▶ TRECHO TRANSCRITO:
-*-*-
A data de hoje,
dia 5 de novembro, lembra oito meses do falecimento do nosso saudoso Pe. Jovino
Filippin msf (+05.03.2013). Fazendo memória da sua vida e lembrando sua
proverbial inquietação teológica, transcrevo alguns parágrafos de um artigo que
ele escreveu, comentando e resumindo o livro Recuperar a Salvação, de
Andrés Torres Quiroga (Paulus, 1999). Este artigo fou publicado em O
Bertheriano, Ano XXVI, N° 91 (Agosto de 2006).
Redenção: para que sejamos
deuses
Pe. José Jovino Filippin msf |
Deus não
quer nem permite o sofrimento. Ele apenas respeita a liberdade que nos dotou.
Nossa limitação de criaturas é a chave do enigma. Toda criatura, pelo fato de
ser criatura, é limitada. Uma criatura não-limitada seria impossível quanto o é
um círculo quadrado. Há uma contradição interna insuperável. O pecado, em
grego, se expressa com a palavra amartia,
que significa falta, deficiência, erro de alvo, e tudo isso tem a ver com limitação.
A
limitação pode causar equívocos e ilusões que nos levam à ruína, pois podemos
confundir a parte com o todo, o acidental com o essencial, o veneno com o
remédio, e por aí afora. Por isso podemos pensar que a riqueza, o poder, o
prazer, a fama ou qualquer outra singularidade nos possa fazer felizes, nos
possa tornar plenamente realizados. A visão parcial nos impede de ver que somos
seres pluridimensionais e transcendentais: mesmo se pudéssemos usufruir de
todos os bens da terra, ainda não ficaríamos satisfeitos, não seríamos felizes,
realizados. Isto porque em nós habita algo que extrapola a esfera cósmica e nos
projeta para o ilimitado: para o imenso oceano de amor, que é Deus.
-*-*-
▶ DADOS FORNECIDOS:
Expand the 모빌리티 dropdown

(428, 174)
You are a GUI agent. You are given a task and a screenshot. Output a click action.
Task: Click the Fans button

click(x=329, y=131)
-*-*-
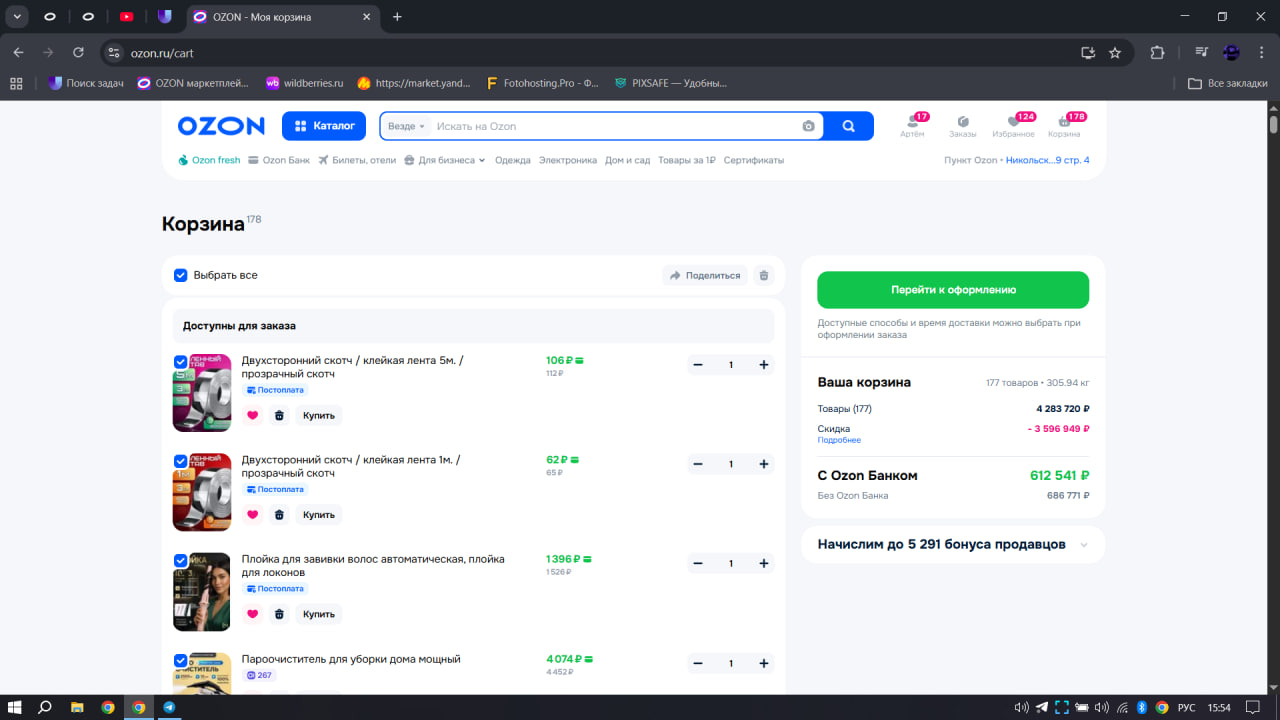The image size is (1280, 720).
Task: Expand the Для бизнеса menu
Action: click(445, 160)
-*-*-
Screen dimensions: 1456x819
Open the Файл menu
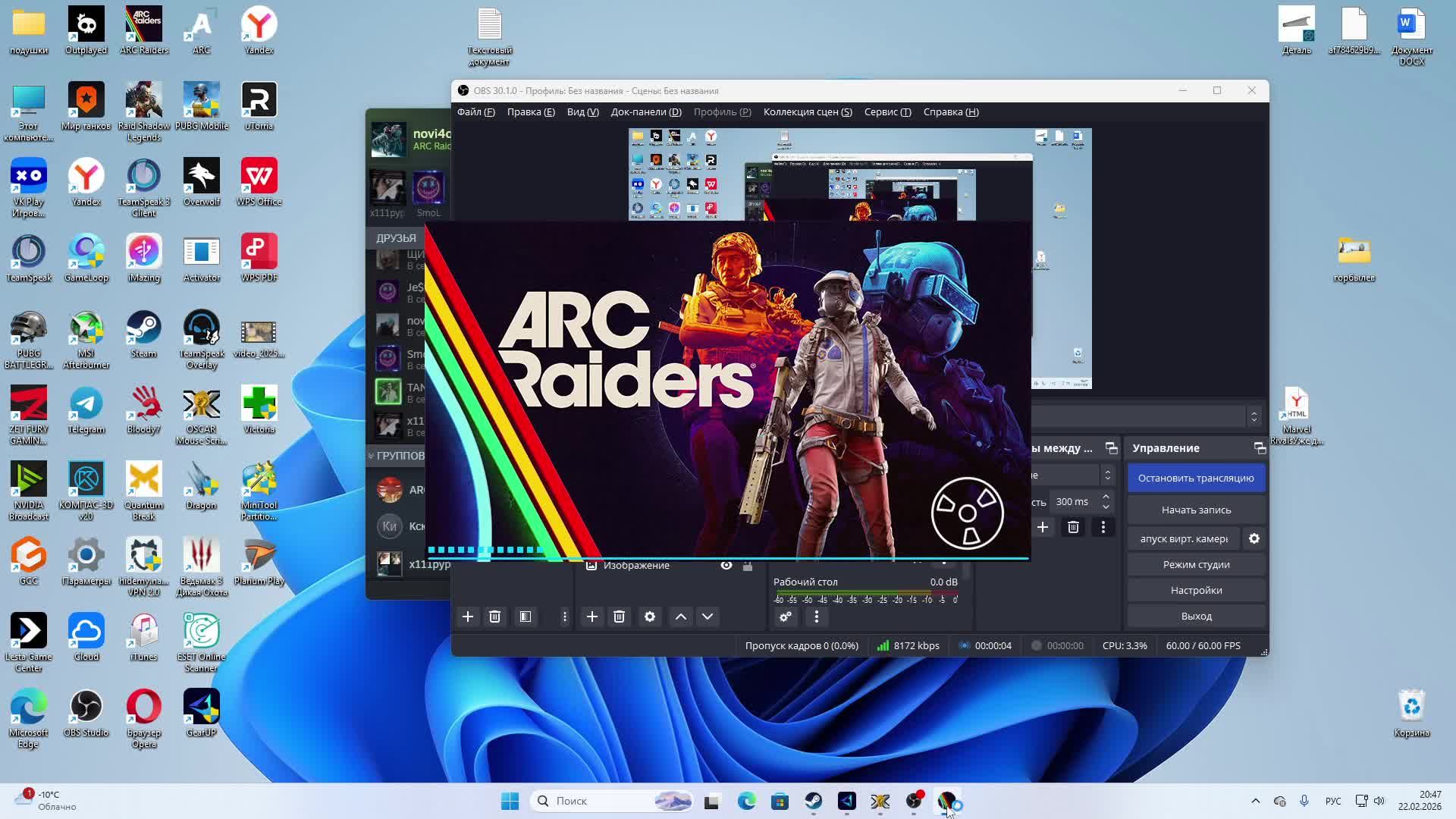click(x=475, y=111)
-*-*-
▶ DESAFIO 1: Reproduza do trecho transcrito tudo o que vai de "Redenção: para que" até "ver com limitação.".
▶ DESAFIO 2: Segundo o trecho transcrito, o que significa a palavra grega amartia?
▶ DESAFIO 3: Cada afirmação a seguir concorda com o trecho transcrito? Responda sim ou não a cada uma e cite literalmente as palavras decisivas. (a) Deus permite o sofrimento. (b) O livro Recuperar a Salvação foi publicado pela Paulus. (c) Uma criatura não limitada seria possível.

▶ RESOLUÇÃO 1:
Redenção: para que sejamos
deuses
Pe. José Jovino Filippin msf |
Deus não
quer nem permite o sofrimento. Ele apenas respeita a liberdade que nos dotou.
Nossa limitação de criaturas é a chave do enigma. Toda criatura, pelo fato de
ser criatura, é limitada. Uma criatura não-limitada seria impossível quanto o é
um círculo quadrado. Há uma contradição interna insuperável. O pecado, em
grego, se expressa com a palavra amartia,
que significa falta, deficiência, erro de alvo, e tudo isso tem a ver com limitação.

▶ RESOLUÇÃO 2: Significa falta, deficiência, erro de alvo.

▶ RESOLUÇÃO 3:
(a) Não: "Deus não quer nem permite o sofrimento."
(b) Sim: "Andrés Torres Quiroga (Paulus, 1999)"
(c) Não: "Uma criatura não-limitada seria impossível quanto o é um círculo quadrado."